Particle size distributions obtained by combining results from image processing as described in this paper: (a) normal fibroglandular tissue histogram; (b) normal adipose histogram; (c) high-grade epithelial tissue; (d) low-grade epithelial tissue.

064007_1_015606jbo4.jpg

Table 2

Fitting parameter results for a double exponential decay model for the particle size histogram data shown in Fig. 4.

Tissue N1 ⟨x⟩1 N2 ⟨x⟩2
Normal fibroglandular 2×1010 22.6 2×108 159
Normal adipose 9×108 110
Low-grade epithelium 9×109 27.2 8×107 196
High-grade epithelium 1×1010 25.0 1×108 233

The raw data from each histogram was averaged at each particle size and used in Mie theory calculations to estimate the reduced scattering spectra and the anisotropy parameter. The calculations were done for all four tissue types, using both sphere and shell computations. Treatment of the scattering particles as spheres and as shells yielded a similar relationship between μs(λ) and wavelength λ . However, the sphere plot in Fig. 5a is shifted vertically compared to the shell plot in Fig. 5b. Charts depicting the spectrum of the anisotropy parameter are also included for completeness in Fig. 6 .

Fig. 5

The reduced scattering coefficient spectrum μs(λ) is shown as calculated by (a) the solid spherical Mie theory calculation and (b) for the shell simulation of Mie theory, using the particle distribution histograms in Fig. 4.

064007_1_015606jbo5.jpg

Fig. 6

The anisotropy coefficient spectrum g(λ) is shown as calculated by (a) the solid sphere Mie theory and (b) the shell calculation, using the particle size histograms represented in Fig. 4.

064007_1_015606jbo6.jpg

Adipose tissue was consistently characterized by small μs(λ) values and high-grade epithelial tissue with large ones. In fact, for both treatments, the order of high-grade, low-grade, fibroglandular, and adipose was preserved. In general, μs(λ) values for the spherical treatment exceeded the expected values based on clinical data.22, 23, 24 The shell treatment, however, generated values more in line with this clinical data. In both cases, μs(λ) values for tumor tissue were clearly separate from those of normal tissue, showing some promise in the ability to use Mie theory–based calculations to catalog the scattering in breast tissue.

4.

Discussion

In proceeding with the analysis of this study, it is important to recognize the underlying untested hypotheses that are implied in this and related studies that examine how light scatters in tissue. There are unfortunately quite a few untested questions, and this is largely due to the nanometer size scale being considered and the inability to find good tools to examine light scattering phenomenon at this size scale. Nonetheless, proceeding with the available tools may help migrate toward a common understanding of this. The current study is observational in nature and provides supporting evidence for the overall hypothesis that light scatters from membrane-bound subcellular and extracellular structures that have a large range of sizes, weighted exponentially more toward the smallest observable scale.

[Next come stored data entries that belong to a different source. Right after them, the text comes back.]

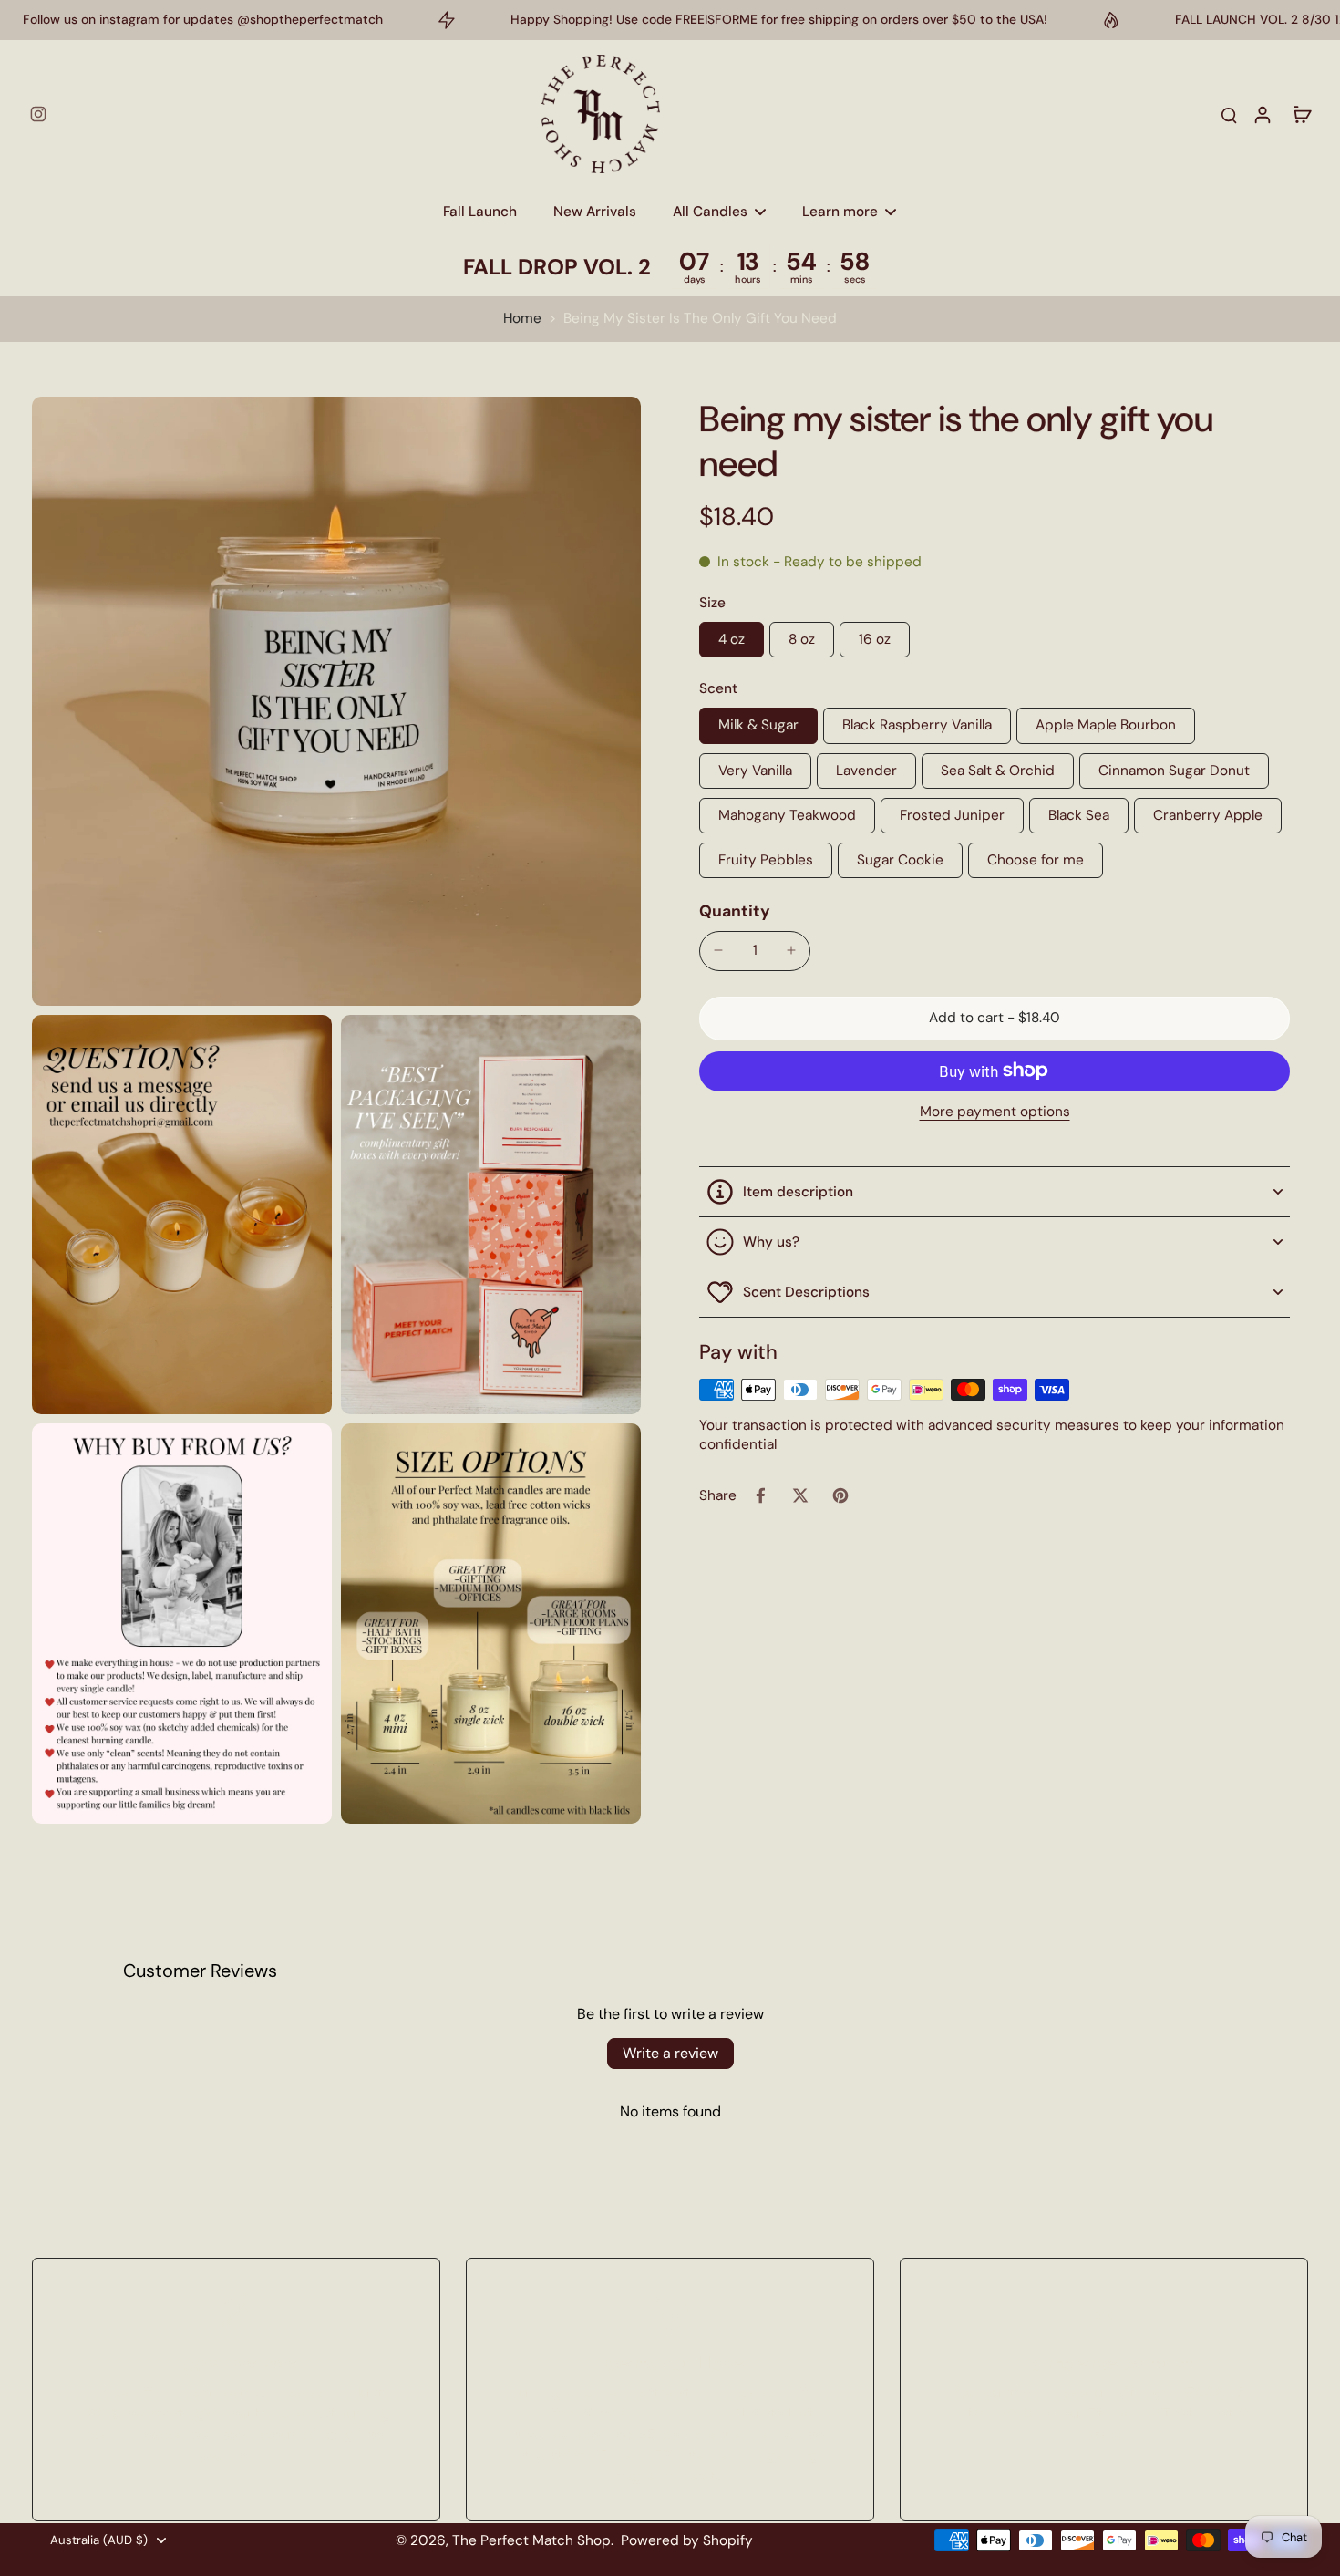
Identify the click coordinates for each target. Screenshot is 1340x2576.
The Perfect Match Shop (531, 2540)
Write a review (670, 2053)
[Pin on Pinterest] (840, 1495)
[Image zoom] (336, 701)
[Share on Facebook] (760, 1495)
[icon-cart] (1302, 114)
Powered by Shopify (687, 2540)
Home (522, 318)
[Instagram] (38, 114)
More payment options (995, 1112)
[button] (994, 1018)
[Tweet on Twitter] (800, 1495)
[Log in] (1262, 114)
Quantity (734, 911)
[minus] (718, 950)
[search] (1229, 114)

A major assumption in the current paper is that cellular organelles and extracellular structures as observed in EM images accurately represent the same structures that cause light scattering in tissue. This is clearly a troubling assumption and yet the tools to objectively evaluate this are arguably lacking at the present time. The type of images shown in Figs. 1, 2, 3 show membrane-bound structures and areas of electron-dense subcellular features, due to the contrast mechanism in EM that preferentially provides contrast to these. This approach makes some sense, because there is data to support the idea that membrane-bound organelles contribute significantly to scattering,25, 26 and this is because of their change in refractive index from the background medium. Clearly it is possible that certain substructures observed in these images do not have the same change in index of refraction as others and contribute less to the overall scattered signal. If this is true, then this can potentially contaminate the results of the study. Hopefully future studies, possibly with near-field microscopy or phase contrast microscopy, could help to catalog maps of correlation between the observed structures in cells and that magnitude of scattering from each. Additionally, there can be concern that the tissue handling to prepare for EM might alter the tissue structure; however, the tissue is fixed prior to preparation, and so the only major deformation expected is in the preparation of fatty tissue, which is hard to cut in thin sections. However, care was taken to try and obtain samples that were minimally distorted by the preparation and cutting prior to microscopy.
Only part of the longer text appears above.